This has, by now, become a tradition that nobody dares to question. But here someone is prepared to challenge such tradition, even to the point of refusing to comply to impositions. Money may be useful, or at times even necessary, but it must remain in the rank of servant. If it is allowed to dictate, yes, it will soon become a  dictator and cause havoc wherever people live and relate. The Gospel (Jesus) calls money “that tainted (dirty) thing”. It always tends to be God’s antagonist: “You cannot serve two masters…”

One wonders: “Is it right to impose quotas (fixed amounts) on a given community so that all “needs” for the occasion may be taken care of, when there is a special celebration ahead that concerns several parishes and communities?”

NO, IT IS NOT! No one in the Church is entitled to extort money from his brothers and sisters. It is not the Christian way! It is not the Gospel way! Prophet Ezechiel (Ch. 34) denounces and condemns shepherds who “fleece their flocks” in order to pander to their personal needs. But someone may object: “If we cannot impose quotas, we shall never be able to gather ENOUGH for a proper celebration”. But “how much” is ENOUGH for a celebration?

The first step in the right direction begins with making an appropriate, reasonable budgeting. The team in charge must try to make a budget that is realistic, respectful of people’s situation, modest, not extravagant. Contribution MAY be asked, encouraged, solicited, but NOT IMPOSED! Yes, every community should try to respond generously, but it should not be compelled to take up collections for weeks or even months during the MASS, and so reduce the Mass to a fund-raising activity! This would be an insult, a profanation of the Mass, contrary to all liturgical rules and to the teaching of the Church.

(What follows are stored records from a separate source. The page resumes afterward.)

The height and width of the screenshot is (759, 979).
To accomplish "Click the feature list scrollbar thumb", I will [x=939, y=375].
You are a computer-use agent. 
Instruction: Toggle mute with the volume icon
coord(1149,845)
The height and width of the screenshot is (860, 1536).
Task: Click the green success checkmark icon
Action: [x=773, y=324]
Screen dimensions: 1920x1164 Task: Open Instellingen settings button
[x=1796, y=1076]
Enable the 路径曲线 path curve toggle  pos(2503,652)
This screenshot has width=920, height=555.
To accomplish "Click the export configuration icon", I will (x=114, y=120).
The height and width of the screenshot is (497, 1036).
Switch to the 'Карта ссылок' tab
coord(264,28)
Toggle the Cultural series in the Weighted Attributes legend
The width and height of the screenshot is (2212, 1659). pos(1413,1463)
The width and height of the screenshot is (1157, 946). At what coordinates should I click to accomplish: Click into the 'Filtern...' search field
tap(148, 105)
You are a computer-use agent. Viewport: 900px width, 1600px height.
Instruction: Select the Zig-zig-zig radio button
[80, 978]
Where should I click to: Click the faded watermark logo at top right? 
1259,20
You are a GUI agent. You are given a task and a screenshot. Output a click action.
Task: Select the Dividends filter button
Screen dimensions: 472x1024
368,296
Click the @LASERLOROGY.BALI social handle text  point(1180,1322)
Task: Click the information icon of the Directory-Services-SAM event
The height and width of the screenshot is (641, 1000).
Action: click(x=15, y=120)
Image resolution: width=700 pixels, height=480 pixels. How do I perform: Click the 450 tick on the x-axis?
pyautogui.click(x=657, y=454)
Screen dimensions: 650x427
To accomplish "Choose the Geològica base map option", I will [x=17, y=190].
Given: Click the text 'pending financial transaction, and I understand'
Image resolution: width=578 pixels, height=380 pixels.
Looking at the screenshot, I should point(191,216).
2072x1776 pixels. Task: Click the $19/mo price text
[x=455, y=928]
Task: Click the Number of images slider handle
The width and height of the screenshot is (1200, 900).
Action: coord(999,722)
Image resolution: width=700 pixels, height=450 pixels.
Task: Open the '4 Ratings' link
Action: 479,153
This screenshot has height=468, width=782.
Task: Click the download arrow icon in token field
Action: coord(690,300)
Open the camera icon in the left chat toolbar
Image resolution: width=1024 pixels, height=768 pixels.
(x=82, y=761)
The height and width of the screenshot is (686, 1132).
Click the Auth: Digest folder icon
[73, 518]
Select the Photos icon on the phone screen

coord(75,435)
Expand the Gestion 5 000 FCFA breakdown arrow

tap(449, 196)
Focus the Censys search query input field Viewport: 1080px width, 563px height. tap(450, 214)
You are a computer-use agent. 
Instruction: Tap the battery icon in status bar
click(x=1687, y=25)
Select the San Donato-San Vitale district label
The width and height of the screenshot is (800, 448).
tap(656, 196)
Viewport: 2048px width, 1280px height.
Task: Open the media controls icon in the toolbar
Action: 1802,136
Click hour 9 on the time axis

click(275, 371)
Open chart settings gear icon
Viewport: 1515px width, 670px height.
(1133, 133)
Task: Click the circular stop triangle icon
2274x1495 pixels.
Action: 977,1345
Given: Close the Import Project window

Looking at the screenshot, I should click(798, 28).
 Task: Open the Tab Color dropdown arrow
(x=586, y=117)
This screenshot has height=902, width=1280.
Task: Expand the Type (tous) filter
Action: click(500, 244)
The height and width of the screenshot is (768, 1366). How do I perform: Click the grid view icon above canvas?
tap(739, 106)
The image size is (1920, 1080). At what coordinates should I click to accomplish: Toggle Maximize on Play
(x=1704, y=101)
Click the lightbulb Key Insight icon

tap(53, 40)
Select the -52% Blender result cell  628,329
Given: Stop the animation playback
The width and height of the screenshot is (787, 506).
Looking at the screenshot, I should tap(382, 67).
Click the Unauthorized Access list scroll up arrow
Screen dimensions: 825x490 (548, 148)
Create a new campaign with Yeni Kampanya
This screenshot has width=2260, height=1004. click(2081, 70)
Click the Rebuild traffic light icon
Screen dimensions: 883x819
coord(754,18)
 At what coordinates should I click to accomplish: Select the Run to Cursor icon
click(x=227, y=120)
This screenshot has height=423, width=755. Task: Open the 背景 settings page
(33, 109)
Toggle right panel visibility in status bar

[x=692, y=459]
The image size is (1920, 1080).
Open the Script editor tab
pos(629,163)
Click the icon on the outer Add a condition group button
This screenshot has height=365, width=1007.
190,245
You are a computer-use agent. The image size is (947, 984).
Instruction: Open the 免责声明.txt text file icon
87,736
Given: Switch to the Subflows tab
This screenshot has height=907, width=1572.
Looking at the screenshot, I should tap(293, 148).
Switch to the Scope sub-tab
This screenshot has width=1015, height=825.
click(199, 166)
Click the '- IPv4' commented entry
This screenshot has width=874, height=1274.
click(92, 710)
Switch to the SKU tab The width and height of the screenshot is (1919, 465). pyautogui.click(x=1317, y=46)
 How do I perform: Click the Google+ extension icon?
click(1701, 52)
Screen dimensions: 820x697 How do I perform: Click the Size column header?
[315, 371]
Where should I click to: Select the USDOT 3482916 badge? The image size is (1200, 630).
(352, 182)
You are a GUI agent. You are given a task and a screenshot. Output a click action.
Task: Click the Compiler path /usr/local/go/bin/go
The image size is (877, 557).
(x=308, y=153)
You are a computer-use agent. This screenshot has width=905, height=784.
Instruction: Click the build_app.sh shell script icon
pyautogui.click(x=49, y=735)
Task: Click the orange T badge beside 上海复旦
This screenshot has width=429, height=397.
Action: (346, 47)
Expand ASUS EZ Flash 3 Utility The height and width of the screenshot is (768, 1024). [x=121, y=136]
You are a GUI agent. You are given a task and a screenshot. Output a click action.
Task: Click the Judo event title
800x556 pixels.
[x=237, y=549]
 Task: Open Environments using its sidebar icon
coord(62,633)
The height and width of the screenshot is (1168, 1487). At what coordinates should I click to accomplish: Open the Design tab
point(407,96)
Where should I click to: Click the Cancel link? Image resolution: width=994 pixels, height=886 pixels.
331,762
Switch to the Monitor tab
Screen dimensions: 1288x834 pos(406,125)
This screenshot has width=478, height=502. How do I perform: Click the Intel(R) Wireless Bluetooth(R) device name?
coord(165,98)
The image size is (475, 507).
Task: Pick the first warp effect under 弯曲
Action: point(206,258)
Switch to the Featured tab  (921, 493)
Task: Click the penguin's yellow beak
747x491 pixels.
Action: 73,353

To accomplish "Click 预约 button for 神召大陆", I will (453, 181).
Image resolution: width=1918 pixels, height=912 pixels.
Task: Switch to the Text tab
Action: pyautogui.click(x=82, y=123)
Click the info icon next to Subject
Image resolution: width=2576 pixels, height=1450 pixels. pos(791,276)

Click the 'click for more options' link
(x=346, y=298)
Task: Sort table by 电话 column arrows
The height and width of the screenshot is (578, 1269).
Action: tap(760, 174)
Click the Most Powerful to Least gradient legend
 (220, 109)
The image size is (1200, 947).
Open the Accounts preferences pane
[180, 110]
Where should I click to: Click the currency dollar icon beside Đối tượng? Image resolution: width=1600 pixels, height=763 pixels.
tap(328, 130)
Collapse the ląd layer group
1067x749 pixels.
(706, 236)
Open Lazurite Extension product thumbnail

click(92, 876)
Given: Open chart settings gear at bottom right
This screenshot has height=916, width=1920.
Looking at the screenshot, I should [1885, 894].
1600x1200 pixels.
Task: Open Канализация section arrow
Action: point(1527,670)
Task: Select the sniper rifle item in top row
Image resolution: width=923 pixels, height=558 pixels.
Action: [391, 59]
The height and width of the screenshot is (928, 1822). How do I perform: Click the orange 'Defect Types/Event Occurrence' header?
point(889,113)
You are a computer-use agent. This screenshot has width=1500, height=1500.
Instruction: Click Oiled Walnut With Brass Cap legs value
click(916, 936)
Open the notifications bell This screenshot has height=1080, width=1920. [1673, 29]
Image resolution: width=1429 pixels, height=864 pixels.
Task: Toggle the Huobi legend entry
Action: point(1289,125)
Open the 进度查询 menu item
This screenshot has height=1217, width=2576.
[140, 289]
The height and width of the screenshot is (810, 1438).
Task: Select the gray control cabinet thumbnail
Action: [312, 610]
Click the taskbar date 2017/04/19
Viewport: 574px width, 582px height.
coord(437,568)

Our Archbishop has repeatedly condemned this bad habit, but – I am afraid – without convincing people and priests, who continue to “overload the Mass with excessive demands for church collections” (Pastoral Exhortation, 2012).

If you happen to belong to a community that is small, you have to accept the fact that you are limited and poor. You do not have to worry, trying to build a large bank account, simply for the sake of feeling good or in order “to be like the others”! You can live with poverty and still feel at ease. Poverty is a Christian virtue, is it not? Jesus gave us a shining example.

If one day someone will come to you and say: “There is a special occasion coming up. Your community will have to contribute TWO MILLION Leones!” You may simply say: “Presently we do not have that money in the bank. Sorry, we cannot give you what we do not have. We shall certainly appeal to our community and take up one or two collections, and give you that amount… whatever it may be”. Why worry about what our brothers or sisters or other people WILL SAY about our failure to respond? Maybe the ‘organisers’ will have to further reduce the budget  and adapt it to the real, human situation of the people.

Is it a crime to be poor? Did Jesus condemn the poor widow for having contributed to the treasury of the temple so poorly: only a few pennies? On the contrary, Jesus praised her greatly and did say loudly she had GIVEN MORE than all the proud Pharisees with their fat wallets.

The Catechism of the Catholic Church (CCC), at n. 2043, when dealing with the 5th Precept of the Church (“You shall help to provide for the material needs of the Church”), says that the faithful have the duty to provide for the material needs of the Church “EACH ACCORDING TO HIS OWN ABILITIES” This is the spirit and the letter of the law!  In the Catholic Church extortion of any kind is banned, because it is against the Gospel. What must prevail is humanity, understanding, simplicity, respect, good sense… and generosity, of course. Not forgetting that God looks to the heart, not to appearances.